While the new agriscience facility at the Milford High School is nearing its completion, a few technical issues are halting its use as an educational facility for students studying agriculture science.
Construction on the 40-foot-by-120-foot pole barn began in March and the district was hoping the barn would be open for student use by the end of this month.
With more than 500 students in grades 8 through 12 participating in the Milford School District’s FFA program, making it this year’s largest chapter in the state, having an on-campus agriculture facility will allow students easy access to work with animals like sheep, goats and other livestock.
FFA students preparing to compete in the Delaware State Fair had to travel to Canterbury Road to work with their animals, which were housed at a farm owned by the parents of animal science teacher Judith Bruns.
Milford School District’s Supervisor of Building and Grounds Glen Stevenson said the district is currently awaiting approval from the fire marshal to obtain a certificate of occupancy so that students can begin classes in the new building.
As the district awaits approval, there is no way to determine when classes will be able to utilize the facility, Stevenson said.
“It’s hard to put any kind of timeline on it at this point,” Stevenson said. “If a certificate of occupancy is granted, SimplexGrinnell will immediately begin installing the fire system, which is currently being reviewed, as well as constructing a room for a fire pump, if the fire marshal deems it necessary, Stevenson said.

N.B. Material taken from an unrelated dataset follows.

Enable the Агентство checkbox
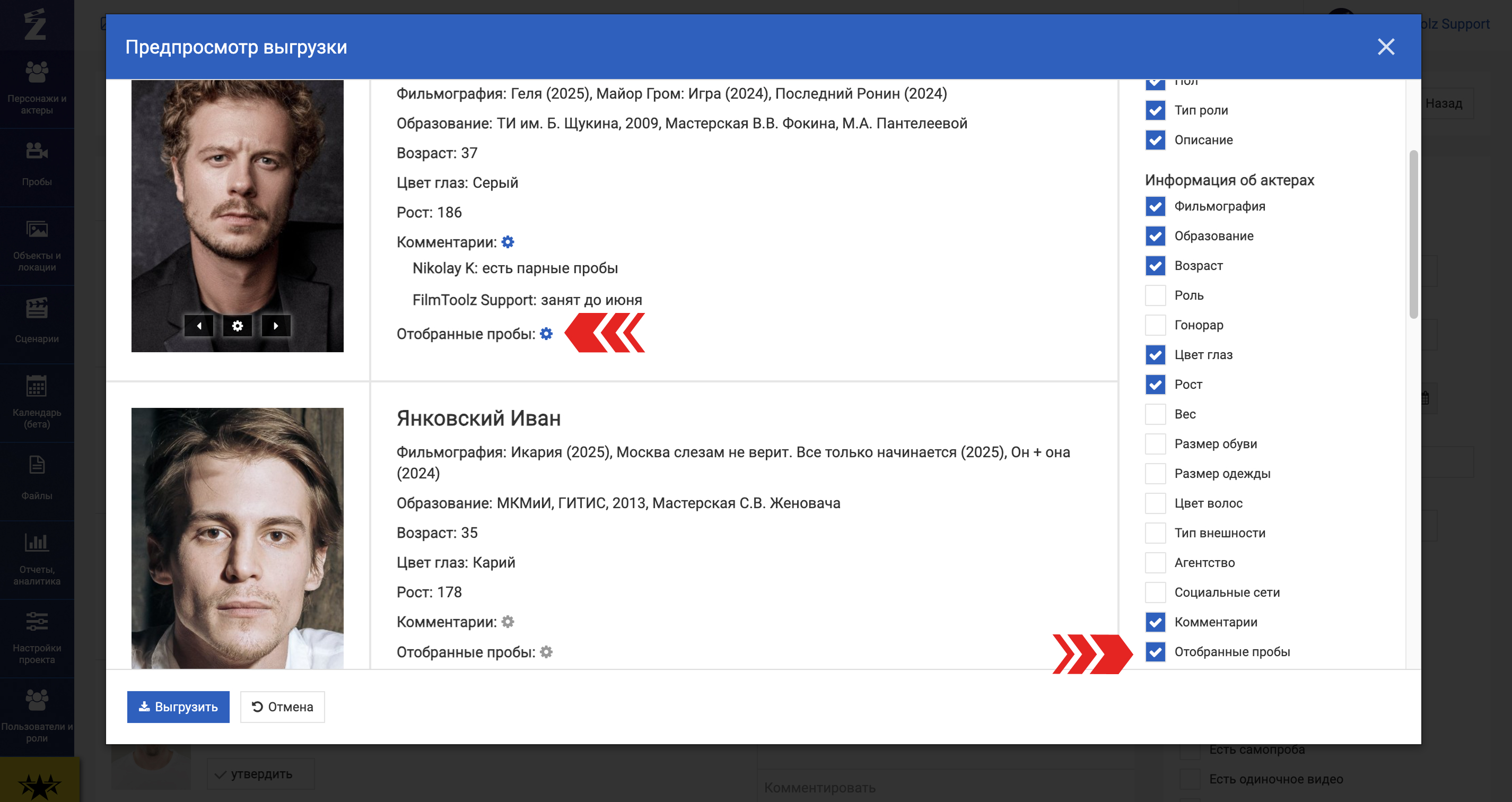The width and height of the screenshot is (1512, 802). point(1155,562)
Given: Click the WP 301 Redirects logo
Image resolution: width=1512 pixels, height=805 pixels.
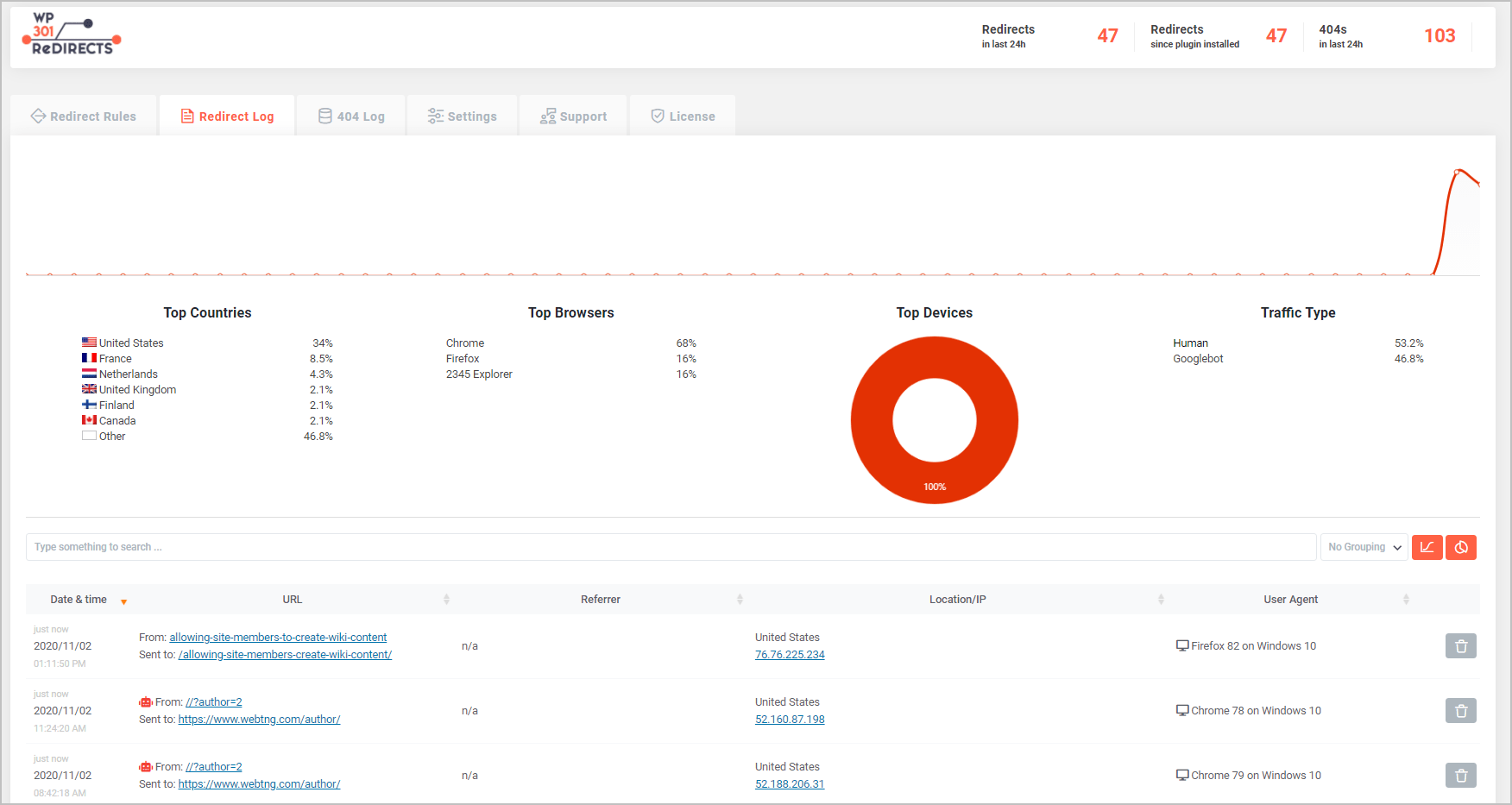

“We’re just waiting for hopeful approval,” he said.
If the building is approved for occupancy, a few minor improvements are still planned, including the installation of a male and female restroom, signage on the building and other minor touches, Stevenson said.
While student occupancy may shortly follow occupancy approval, the district is also awaiting the city’s Board of Adjustments decision on a variance to city code that prohibits livestock within city limits.
City Manager Richard Carmean expects the variance to be passed without any hitches, but a decision will not be made until Oct. 24.
“There’s a prohibition against keeping or slaughtering animals, but in this case, the whole thing is not for profit, not for a pet, not for friendship, and they’re certainly not slaughtering anything,” he said.